EXERCISE DESCRIPTION
Return exactly the lines of the records below, starting at the line that contains "Open the Filter Status dropdown" and ending at the line that contains "Select the 2025-10-10 date cell", with both of those lines kept.

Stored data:
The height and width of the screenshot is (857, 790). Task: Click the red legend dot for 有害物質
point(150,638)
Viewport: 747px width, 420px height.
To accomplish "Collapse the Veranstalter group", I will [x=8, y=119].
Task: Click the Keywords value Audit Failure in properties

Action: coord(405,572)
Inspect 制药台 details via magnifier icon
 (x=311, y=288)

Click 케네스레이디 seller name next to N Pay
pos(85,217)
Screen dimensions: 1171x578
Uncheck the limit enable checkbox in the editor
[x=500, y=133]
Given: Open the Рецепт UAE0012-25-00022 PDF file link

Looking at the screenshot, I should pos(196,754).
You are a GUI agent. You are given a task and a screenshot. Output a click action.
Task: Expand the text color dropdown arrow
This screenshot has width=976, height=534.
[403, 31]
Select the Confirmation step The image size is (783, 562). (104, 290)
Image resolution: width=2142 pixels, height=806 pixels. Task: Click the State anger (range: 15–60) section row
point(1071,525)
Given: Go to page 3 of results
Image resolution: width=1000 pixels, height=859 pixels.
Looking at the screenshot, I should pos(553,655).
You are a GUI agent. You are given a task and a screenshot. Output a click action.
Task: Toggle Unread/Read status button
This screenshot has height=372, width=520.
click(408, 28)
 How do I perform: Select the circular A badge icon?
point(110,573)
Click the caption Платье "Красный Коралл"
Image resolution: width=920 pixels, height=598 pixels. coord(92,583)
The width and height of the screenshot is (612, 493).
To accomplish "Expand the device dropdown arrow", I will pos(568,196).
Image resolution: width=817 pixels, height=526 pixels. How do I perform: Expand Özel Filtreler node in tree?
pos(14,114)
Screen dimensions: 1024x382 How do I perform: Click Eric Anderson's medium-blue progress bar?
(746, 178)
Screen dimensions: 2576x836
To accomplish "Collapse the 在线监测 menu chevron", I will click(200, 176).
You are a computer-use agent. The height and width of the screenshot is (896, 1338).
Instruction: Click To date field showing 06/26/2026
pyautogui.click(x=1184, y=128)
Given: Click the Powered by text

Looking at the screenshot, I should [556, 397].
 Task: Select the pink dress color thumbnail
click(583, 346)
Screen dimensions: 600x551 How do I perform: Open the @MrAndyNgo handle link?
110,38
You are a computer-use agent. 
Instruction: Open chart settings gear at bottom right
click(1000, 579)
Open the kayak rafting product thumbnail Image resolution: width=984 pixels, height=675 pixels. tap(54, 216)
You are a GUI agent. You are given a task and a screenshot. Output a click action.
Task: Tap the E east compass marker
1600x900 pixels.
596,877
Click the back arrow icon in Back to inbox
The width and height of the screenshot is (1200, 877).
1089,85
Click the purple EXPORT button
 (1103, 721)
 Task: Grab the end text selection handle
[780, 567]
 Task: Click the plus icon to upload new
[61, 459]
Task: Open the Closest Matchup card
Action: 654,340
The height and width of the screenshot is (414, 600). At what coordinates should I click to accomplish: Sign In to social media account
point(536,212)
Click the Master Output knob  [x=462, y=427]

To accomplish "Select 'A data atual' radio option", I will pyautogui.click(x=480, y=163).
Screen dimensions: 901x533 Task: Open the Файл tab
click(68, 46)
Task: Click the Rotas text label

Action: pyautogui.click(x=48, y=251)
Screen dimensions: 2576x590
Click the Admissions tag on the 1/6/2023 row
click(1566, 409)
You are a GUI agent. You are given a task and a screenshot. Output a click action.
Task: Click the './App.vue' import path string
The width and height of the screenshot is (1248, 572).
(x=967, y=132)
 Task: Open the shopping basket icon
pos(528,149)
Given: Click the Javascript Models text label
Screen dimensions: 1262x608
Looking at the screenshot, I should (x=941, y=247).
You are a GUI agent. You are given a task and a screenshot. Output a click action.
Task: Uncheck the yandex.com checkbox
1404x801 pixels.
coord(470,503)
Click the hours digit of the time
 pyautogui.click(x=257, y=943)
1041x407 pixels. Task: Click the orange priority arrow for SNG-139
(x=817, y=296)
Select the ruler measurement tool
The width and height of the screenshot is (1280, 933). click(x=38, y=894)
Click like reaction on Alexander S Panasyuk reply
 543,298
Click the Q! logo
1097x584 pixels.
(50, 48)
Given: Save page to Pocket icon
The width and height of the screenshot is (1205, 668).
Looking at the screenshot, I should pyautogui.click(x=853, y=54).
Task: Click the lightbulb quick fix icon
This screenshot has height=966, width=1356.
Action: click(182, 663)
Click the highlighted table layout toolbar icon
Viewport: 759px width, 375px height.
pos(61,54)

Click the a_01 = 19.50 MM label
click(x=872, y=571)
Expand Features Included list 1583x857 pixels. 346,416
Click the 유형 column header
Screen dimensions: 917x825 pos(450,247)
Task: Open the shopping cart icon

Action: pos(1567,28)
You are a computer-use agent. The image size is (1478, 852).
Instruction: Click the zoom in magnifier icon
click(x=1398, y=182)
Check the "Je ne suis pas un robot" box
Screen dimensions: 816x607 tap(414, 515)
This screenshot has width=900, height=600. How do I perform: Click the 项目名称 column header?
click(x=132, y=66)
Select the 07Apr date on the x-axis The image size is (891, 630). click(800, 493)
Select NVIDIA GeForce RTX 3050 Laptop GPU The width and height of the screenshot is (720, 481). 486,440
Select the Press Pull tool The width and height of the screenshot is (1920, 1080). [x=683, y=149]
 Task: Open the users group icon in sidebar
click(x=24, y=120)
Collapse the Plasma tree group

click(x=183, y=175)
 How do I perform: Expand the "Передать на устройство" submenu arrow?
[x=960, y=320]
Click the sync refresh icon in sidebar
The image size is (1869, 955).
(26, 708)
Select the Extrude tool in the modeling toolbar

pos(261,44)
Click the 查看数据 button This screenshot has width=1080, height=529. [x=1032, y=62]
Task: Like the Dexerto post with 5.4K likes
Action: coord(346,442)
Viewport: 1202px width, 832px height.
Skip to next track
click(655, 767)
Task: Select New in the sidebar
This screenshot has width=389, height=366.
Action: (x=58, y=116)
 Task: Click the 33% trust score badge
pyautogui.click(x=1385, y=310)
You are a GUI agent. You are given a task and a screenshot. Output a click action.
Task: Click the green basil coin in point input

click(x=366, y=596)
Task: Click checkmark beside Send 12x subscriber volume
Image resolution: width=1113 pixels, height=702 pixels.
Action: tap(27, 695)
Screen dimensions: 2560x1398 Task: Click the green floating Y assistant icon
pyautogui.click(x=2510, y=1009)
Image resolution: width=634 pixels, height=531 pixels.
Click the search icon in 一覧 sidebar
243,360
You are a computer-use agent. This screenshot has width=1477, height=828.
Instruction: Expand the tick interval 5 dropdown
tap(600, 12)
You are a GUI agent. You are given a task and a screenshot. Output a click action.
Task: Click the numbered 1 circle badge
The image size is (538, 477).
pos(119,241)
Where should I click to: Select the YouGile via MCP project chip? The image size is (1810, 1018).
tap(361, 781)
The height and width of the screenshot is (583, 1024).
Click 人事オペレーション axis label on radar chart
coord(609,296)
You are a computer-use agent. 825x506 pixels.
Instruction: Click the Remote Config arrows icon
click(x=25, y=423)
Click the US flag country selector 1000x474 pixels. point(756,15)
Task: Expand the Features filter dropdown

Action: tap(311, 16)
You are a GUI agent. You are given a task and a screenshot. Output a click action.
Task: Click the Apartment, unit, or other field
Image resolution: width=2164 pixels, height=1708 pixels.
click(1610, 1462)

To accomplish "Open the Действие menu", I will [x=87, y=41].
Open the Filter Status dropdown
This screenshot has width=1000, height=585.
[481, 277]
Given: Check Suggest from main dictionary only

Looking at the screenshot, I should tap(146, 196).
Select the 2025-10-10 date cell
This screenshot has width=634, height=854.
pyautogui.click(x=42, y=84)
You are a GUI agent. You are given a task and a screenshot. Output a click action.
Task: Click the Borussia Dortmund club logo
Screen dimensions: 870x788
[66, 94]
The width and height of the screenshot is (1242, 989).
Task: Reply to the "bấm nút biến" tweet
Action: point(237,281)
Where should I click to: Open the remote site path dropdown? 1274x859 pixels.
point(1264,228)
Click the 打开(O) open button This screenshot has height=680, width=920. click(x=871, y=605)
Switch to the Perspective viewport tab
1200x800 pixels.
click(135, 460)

WORKED SOLUTION
Open the Filter Status dropdown
This screenshot has width=1000, height=585.
[481, 277]
Given: Check Suggest from main dictionary only

Looking at the screenshot, I should tap(146, 196).
Select the 2025-10-10 date cell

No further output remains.